November 16, 2018

FreeRTOS SDK v2.3 for i.MX8MQ

One of the many advantages of developing with NXP’s i.MX 8M Family of application processors is the ability to utilize both the Cortex-A53 as well as the Cortex-M4 core. As such, we have had questions about how to run FreeRTOS using the M4-Core of our Nitrogen8M SBC. This blog post will first present the architecture of the i.MX 8MQ processor as a starting point for the discussion, and then explain how to build and run the FreeRTOS SDK v2.3 on its MCU.

The i.MX 8M (Quad) processor is coupling a Cortex-A53 cluster (Core Complex 1, 1 to 4 cores) alongside a Cortex-M4 (Core Complex 2) to offer the best of MPU and MCU worlds.

i.MX8M Block Diagram

For the impatient

You can download any of our currently available OS images for i.MX8MQ to use the Cortex-M4:

Then you need to make sure to have latest U-Boot available (v2018.07, Nov. 14th 2018  or newer):

After the upgrade and resetting the board, you should see several m4 variables:

=> env default -a
=> printenv m4boot
m4boot=load ${devtype} ${devnum}:1 ${m4loadaddr} ${m4image}; dcache flush; bootaux ${m4loadaddr}
=> saveenv

Note that you can find pre-built versions of the examples here:

You can then start your first Hello World application on the Cortex-M4 manually (after copying one of the binary above to your storage):

=> load mmc 0 $m4loadaddr hello_world.bin
=> dcache flush
=> bootaux $m4loadaddr

On the second serial port, you should see the following output:

Hello World!

Architecture 

As an introduction, here is the definition of terms that will be used throughout the post:

  • MCU: Microcontroller Unit such as the ARM Cortex-M series, here referring to the Cortex-M4
  • MPU: Microprocessor Unit such as the ARM Cortex-A series, here referring to the Cortex-A53
  • RTOS: Real-Time Operating System such as FreeRTOS or MQX

The i.MX8M processors offer an MCU and a MPU in the same chip, this is called a Heterogeneous Multicore Processing Architecture.

How does it work?

The first thing to know is that one of the cores is the “master”, meaning that it is in charge to boot the other core which otherwise will stay in reset.

The BootROM will always boot the Cortex-A core first.
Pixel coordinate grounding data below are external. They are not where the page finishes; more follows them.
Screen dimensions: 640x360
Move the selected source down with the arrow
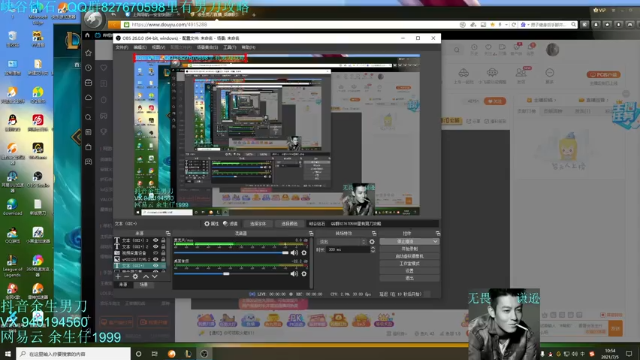(154, 276)
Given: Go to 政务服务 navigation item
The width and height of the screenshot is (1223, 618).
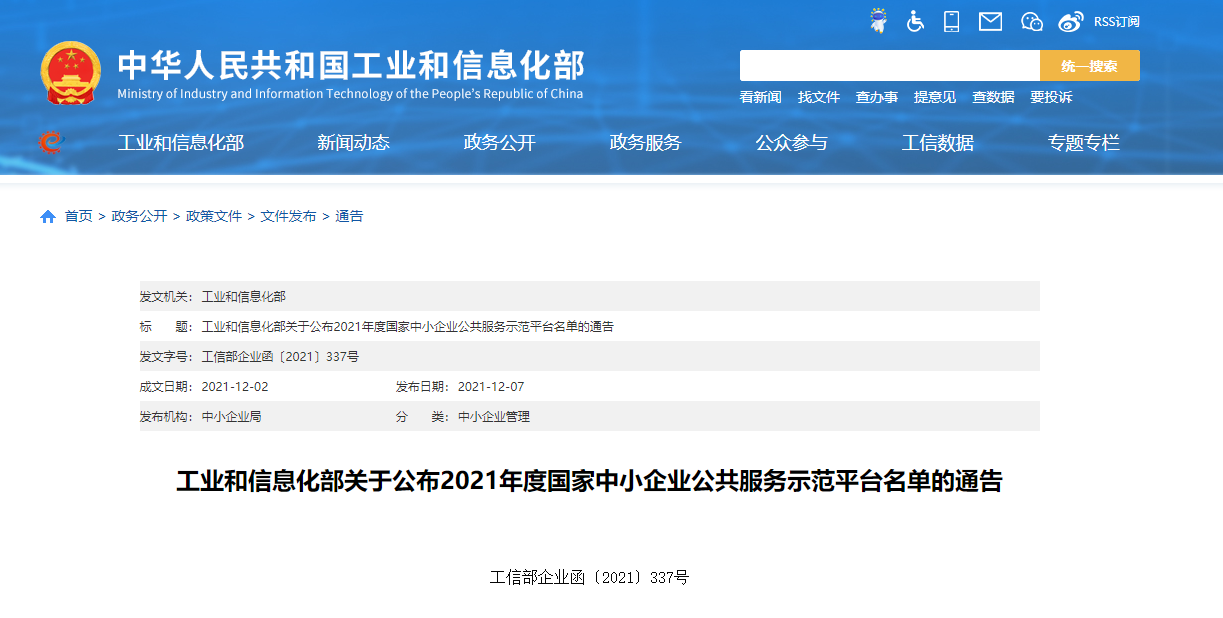Looking at the screenshot, I should (645, 143).
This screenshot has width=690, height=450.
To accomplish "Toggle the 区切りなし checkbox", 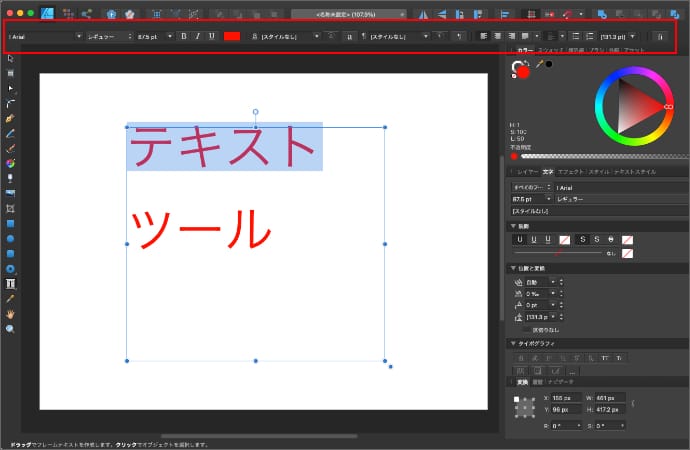I will (527, 328).
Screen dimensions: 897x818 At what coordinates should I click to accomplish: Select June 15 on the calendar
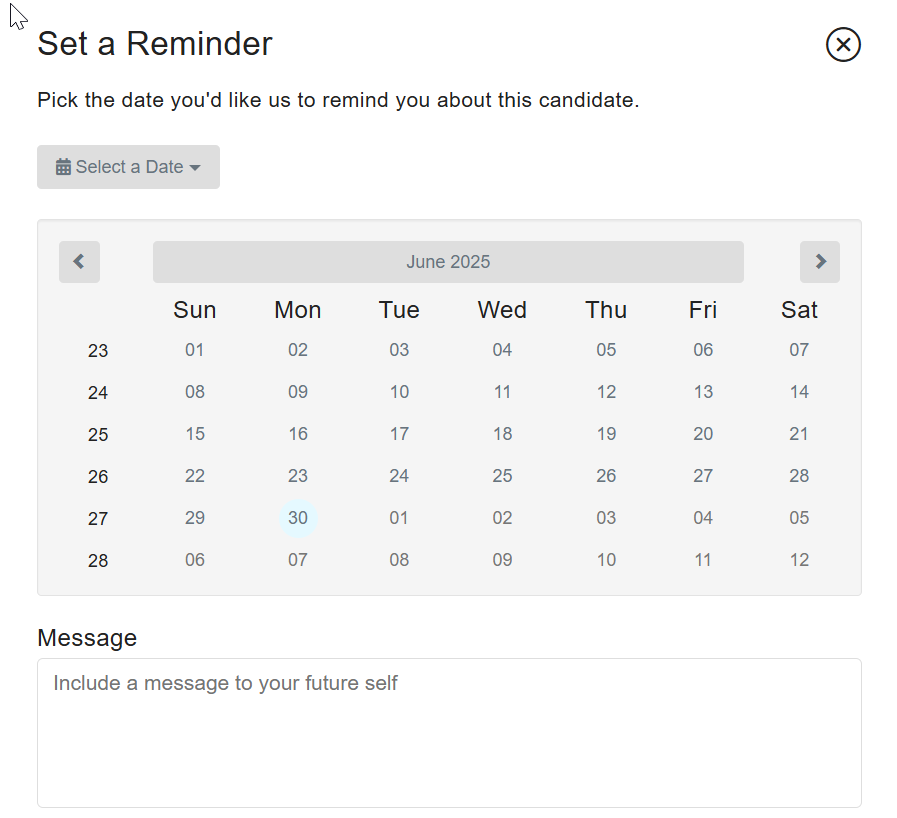tap(195, 434)
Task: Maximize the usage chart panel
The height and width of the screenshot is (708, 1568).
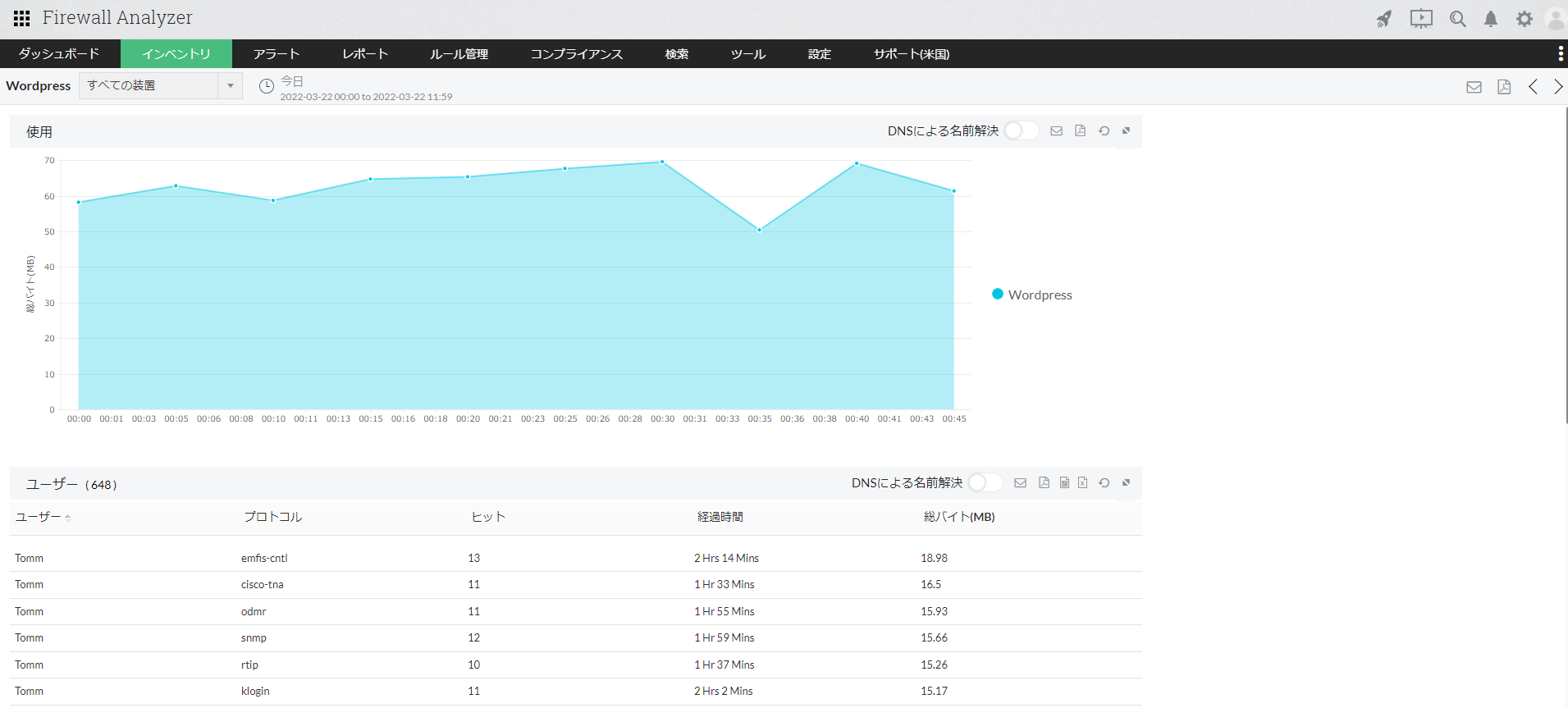Action: pos(1126,131)
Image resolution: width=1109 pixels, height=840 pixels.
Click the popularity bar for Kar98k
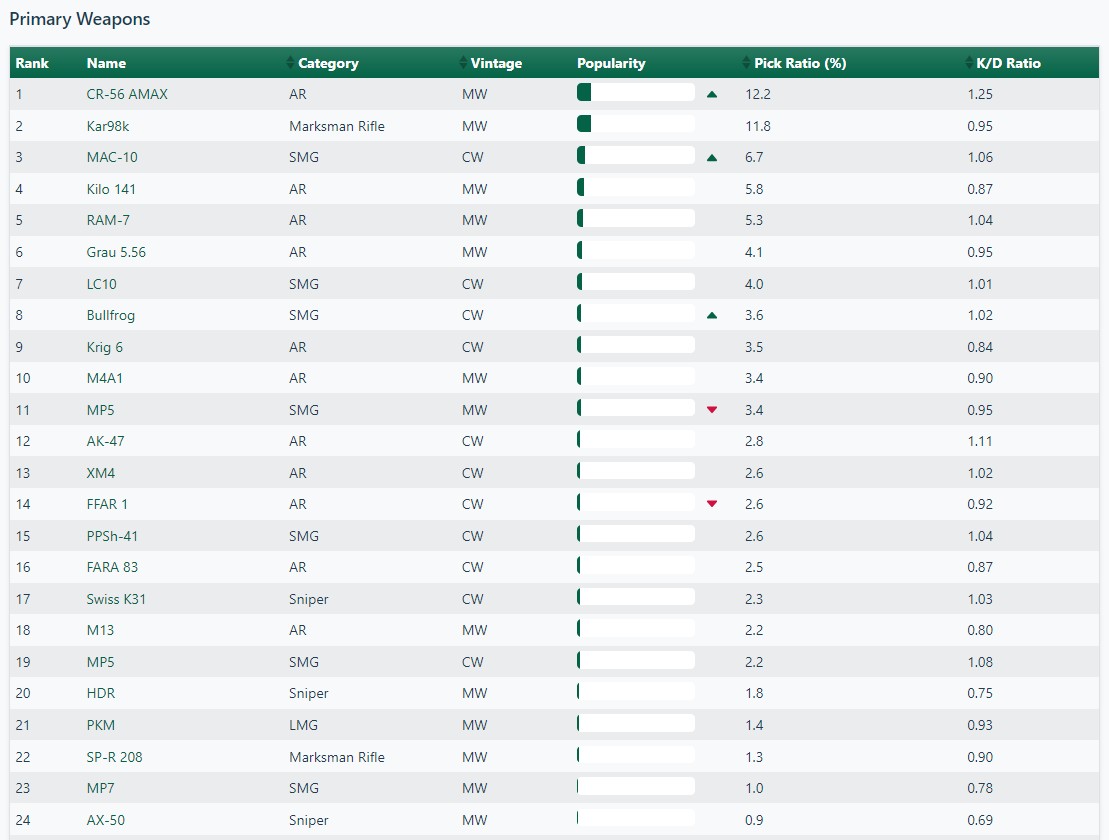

In this article, it is assumed that U-Boot is the bootloader used by your system. The reason is that U-Boot provides a bootaux command which allows to start the Cortex-M4.

Once started, both CPU are on their own, executing different instructions at different speeds.
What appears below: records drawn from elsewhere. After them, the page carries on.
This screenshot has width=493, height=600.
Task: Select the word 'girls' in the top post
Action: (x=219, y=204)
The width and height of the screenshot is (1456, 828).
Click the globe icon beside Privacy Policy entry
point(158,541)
Where is the code running from?

It actually depends on the application linker script used. When GCC is linking your application into an ELF executable file, it needs to know the code location in memory.

There are several options in both processors, code can be located in one of the following:

  • TCM (Tightly Coupled Memory): 128kB available
  • DDR: up to 1MB available (can be increased, set in the device tree)

Note that the TCM is the preferred option when possible since it offers the best performances since it is an internal memory dedicated to the Cortex-M4.

External memories, such as the DDR, offer more space but are also much slower to access.

In this article, it is assumed that every application runs from the TCM.

When is the MCU useful?

The MCU is perfect for all the real-time tasks whereas the MPU can provide a great UI experience with non real-time OS such as GNU/Linux.

We insist here on the fact that the Linux kernel is not real-time, not deterministic whereas FreeRTOS on Cortex-M4 is.

Also, since its firmware is pretty small and fast to load, the MCU can be fully operating within a few hundred milliseconds whereas it usually takes Linux OS much longer to be operational.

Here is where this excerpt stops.